** Exercise **
The data below must be repeated exactly. Leave nothing out.

** The data **
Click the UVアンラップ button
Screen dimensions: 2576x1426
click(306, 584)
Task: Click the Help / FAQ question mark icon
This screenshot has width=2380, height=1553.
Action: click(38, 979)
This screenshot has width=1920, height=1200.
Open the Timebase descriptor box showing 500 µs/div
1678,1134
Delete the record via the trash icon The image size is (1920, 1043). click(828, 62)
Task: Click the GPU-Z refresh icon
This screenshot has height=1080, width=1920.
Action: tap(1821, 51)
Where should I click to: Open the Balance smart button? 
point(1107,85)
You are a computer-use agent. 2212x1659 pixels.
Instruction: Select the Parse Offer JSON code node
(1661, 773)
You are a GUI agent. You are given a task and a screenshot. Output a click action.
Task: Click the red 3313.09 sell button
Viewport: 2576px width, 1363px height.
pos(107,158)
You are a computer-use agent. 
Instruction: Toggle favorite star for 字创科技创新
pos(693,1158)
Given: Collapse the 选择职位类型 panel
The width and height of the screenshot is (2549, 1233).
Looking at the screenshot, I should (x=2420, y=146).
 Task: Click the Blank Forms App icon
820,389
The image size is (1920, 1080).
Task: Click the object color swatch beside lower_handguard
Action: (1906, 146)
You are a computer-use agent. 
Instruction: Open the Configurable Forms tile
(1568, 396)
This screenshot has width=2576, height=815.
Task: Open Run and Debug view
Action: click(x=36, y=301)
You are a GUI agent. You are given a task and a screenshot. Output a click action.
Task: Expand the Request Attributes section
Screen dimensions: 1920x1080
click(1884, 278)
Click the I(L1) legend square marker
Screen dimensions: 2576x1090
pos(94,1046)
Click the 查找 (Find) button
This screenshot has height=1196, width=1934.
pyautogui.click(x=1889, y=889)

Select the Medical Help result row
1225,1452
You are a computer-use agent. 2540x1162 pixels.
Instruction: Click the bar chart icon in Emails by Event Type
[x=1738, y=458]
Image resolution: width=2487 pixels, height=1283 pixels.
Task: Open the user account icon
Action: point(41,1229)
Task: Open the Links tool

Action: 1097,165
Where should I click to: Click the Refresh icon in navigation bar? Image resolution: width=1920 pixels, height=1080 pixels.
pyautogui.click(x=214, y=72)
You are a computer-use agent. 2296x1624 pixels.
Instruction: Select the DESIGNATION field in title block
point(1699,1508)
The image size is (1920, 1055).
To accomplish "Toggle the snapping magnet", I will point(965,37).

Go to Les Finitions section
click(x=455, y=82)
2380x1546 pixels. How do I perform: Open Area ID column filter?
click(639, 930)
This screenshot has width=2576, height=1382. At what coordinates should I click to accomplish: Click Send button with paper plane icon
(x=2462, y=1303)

** Result **
Click the UVアンラップ button
Screen dimensions: 2576x1426
click(306, 584)
Task: Click the Help / FAQ question mark icon
This screenshot has width=2380, height=1553.
Action: click(38, 979)
This screenshot has width=1920, height=1200.
Open the Timebase descriptor box showing 500 µs/div
1678,1134
Delete the record via the trash icon The image size is (1920, 1043). click(828, 62)
Task: Click the GPU-Z refresh icon
This screenshot has height=1080, width=1920.
Action: tap(1821, 51)
Where should I click to: Open the Balance smart button? 
point(1107,85)
You are a computer-use agent. 2212x1659 pixels.
Instruction: Select the Parse Offer JSON code node
(1661, 773)
You are a GUI agent. You are given a task and a screenshot. Output a click action.
Task: Click the red 3313.09 sell button
Viewport: 2576px width, 1363px height.
pos(107,158)
You are a computer-use agent. 
Instruction: Toggle favorite star for 字创科技创新
pos(693,1158)
Given: Collapse the 选择职位类型 panel
The width and height of the screenshot is (2549, 1233).
Looking at the screenshot, I should (x=2420, y=146).
 Task: Click the Blank Forms App icon
820,389
The image size is (1920, 1080).
Task: Click the object color swatch beside lower_handguard
Action: (1906, 146)
You are a computer-use agent. 
Instruction: Open the Configurable Forms tile
(1568, 396)
This screenshot has width=2576, height=815.
Task: Open Run and Debug view
Action: click(x=36, y=301)
You are a GUI agent. You are given a task and a screenshot. Output a click action.
Task: Expand the Request Attributes section
Screen dimensions: 1920x1080
click(1884, 278)
Click the I(L1) legend square marker
Screen dimensions: 2576x1090
pos(94,1046)
Click the 查找 (Find) button
This screenshot has height=1196, width=1934.
pyautogui.click(x=1889, y=889)

Select the Medical Help result row
1225,1452
You are a computer-use agent. 2540x1162 pixels.
Instruction: Click the bar chart icon in Emails by Event Type
[x=1738, y=458]
Image resolution: width=2487 pixels, height=1283 pixels.
Task: Open the user account icon
Action: point(41,1229)
Task: Open the Links tool

Action: 1097,165
Where should I click to: Click the Refresh icon in navigation bar? Image resolution: width=1920 pixels, height=1080 pixels.
pyautogui.click(x=214, y=72)
You are a computer-use agent. 2296x1624 pixels.
Instruction: Select the DESIGNATION field in title block
point(1699,1508)
The image size is (1920, 1055).
To accomplish "Toggle the snapping magnet", I will point(965,37).

Go to Les Finitions section
click(x=455, y=82)
2380x1546 pixels. How do I perform: Open Area ID column filter?
click(639, 930)
This screenshot has width=2576, height=1382. At what coordinates should I click to accomplish: Click Send button with paper plane icon
(x=2462, y=1303)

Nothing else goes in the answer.